* _ASSIGNMENT_
Show every line of the data that includes the word "agent".

.....

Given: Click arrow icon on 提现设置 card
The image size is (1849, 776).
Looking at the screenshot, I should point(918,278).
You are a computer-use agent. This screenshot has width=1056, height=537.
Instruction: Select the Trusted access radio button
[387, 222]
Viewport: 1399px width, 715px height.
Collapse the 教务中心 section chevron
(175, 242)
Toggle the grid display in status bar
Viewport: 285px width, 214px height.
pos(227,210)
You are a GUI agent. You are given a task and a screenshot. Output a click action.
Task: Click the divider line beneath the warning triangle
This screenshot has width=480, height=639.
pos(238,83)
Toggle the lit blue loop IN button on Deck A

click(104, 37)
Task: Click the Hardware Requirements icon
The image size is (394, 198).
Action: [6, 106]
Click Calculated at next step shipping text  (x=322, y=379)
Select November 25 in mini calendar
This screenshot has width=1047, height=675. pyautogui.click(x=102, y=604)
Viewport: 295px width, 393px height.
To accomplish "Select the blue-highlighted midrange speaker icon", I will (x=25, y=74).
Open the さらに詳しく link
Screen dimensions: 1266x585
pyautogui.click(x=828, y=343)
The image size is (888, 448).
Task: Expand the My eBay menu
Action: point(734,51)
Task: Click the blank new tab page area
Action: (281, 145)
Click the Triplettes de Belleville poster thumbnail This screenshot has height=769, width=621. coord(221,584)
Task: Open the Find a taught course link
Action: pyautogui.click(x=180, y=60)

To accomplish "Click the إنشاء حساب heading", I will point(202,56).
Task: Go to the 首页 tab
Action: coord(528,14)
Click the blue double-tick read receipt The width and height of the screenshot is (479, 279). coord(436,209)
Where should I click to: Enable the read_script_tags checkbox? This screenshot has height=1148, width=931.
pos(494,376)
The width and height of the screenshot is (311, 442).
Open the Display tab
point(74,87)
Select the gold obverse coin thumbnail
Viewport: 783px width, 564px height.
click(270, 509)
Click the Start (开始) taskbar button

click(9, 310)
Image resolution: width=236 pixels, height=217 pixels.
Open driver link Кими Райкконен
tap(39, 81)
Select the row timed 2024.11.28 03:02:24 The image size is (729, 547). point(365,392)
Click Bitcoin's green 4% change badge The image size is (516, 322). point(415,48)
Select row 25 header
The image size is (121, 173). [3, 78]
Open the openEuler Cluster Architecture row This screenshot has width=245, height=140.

.....

* _RESPONSE TO THIS EXERCISE_
You are a computer-use agent. This screenshot has width=1056, height=537.
You are a GUI agent. You are given a task and a screenshot. Output a click action.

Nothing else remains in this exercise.